Une moisson digne de ce nom, enfin ! Il ne faut jamais crier victoire trop vite, mais à l'exception de la grêle, bien peu d'aléas peuvent désormais compromettre la récolte des 4 000 ha de moutarde d'automne des adhérents de l'APGMB. Les cultures devraient normalement « aller au bout » et tirer leur épingle du jeu. Jérôme Gervais, technicien à la Chambre d'agriculture de Côte-d'Or, vise une moyenne comprise entre 17 et 18 q/ha : « Les champs n'ont pas été aussi prometteurs depuis quatre ou cinq ans. Si les prévisions se confirmaient, nous retrouverions une année tout à fait dans les normes, après les 11q/ha de moyenne en 2019 et 2020, suivis des 12q/ha de l'an passé ». Les 260 ha de moutardes semées au printemps présentent plutôt bien elles aussi, à un détail près néanmoins : l'eau était attendue avec impatience la semaine dernière, les plantes arrivant au stade floraison. 

En dérobées

Près de 300 autres hectares de moutarde seront également récoltées cette année, avec celles semées ces toutes dernières heures en dérobées, comme l'indique Jérôme Gervais : « c'est la troisième fois consécutive que nous semons de la moutarde de cette manière, nous en avions 120 ha il y a deux ans et 150 en 2021. La récolte interviendra fin septembre-début octobre.

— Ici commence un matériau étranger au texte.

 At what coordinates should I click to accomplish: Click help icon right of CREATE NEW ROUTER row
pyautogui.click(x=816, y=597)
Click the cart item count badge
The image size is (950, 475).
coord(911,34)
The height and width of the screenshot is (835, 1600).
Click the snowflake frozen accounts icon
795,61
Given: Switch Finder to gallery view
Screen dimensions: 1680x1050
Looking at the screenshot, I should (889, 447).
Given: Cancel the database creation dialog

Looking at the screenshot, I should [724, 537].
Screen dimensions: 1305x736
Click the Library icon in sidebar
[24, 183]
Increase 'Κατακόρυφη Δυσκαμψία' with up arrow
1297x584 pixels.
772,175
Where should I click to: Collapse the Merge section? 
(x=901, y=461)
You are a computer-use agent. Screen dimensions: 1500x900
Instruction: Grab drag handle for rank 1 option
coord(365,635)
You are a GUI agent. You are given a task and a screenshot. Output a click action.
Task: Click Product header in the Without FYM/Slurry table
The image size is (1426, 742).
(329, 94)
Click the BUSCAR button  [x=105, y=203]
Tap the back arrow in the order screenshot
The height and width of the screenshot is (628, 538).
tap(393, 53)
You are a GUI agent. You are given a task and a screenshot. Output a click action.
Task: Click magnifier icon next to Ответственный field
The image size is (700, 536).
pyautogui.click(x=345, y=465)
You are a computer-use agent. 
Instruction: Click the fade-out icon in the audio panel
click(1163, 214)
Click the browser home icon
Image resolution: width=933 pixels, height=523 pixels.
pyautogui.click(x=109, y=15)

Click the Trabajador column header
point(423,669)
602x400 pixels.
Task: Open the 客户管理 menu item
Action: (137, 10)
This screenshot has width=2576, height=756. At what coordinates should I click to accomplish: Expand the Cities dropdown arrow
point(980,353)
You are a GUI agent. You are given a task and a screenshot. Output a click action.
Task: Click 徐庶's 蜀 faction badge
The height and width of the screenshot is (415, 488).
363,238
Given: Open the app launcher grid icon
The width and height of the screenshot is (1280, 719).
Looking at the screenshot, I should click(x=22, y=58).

Ces moutardes ont été principalement semées après des Cive, des cultures intermédiaires à vocation énergétique, qui se font de plus en plus nombreuses avec la méthanisation. Avec les dérobées, c'est donner l'occasion aux agriculteurs de semer une seconde culture. Une dizaine d'adhérents ont tenté l'expérience ces derniers jours, principalement au nord de Dijon mais aussi autour de Bretenière ».

2000 euros/t pour 2023

La commande de 7 800 tonnes passée par industriels pour 2022 devrait être honorée, chose qui n'était plus arrivée depuis 2018. Le prix payé aux producteurs, à hauteur de 1300 euros la tonne, est une autre satisfaction pour les adhérents, après plusieurs exercices particulièrement décevants. « Les feux sont effectivement au vert », reconnaît Jérôme Gervais, qui observe aussi une bonne tenue des nouvelles variétés tolérantes aux altises, testées en grand nombre cette année : « elles ont démontré de belles capacités dans les mélanges semés par nos adhérents, même si la pression de ces altises a été moindre que les précédentes campagnes ». Réunis en assemblée générale le 31 mai à Barges, les adhérents de l'APGMB ont évoqué tous ces sujets et bien évidemment la prochaine campagne. De bonnes nouvelles sont là aussi au rendez-vous avec, en ligne de mire, une importante augmentation du prix payé aux producteurs. La tonne de moutarde atteindra le montant inédit de 2 000 euros. La commande des industriels augmentera elle aussi pour atteindre la barre des 12 000 tonnes. Pas moins de 10 000 ha de cultures sont ainsi recherchés pour la prochaine campagne. Renseignements : Jérôme Gervais au 06 87 76 30 96.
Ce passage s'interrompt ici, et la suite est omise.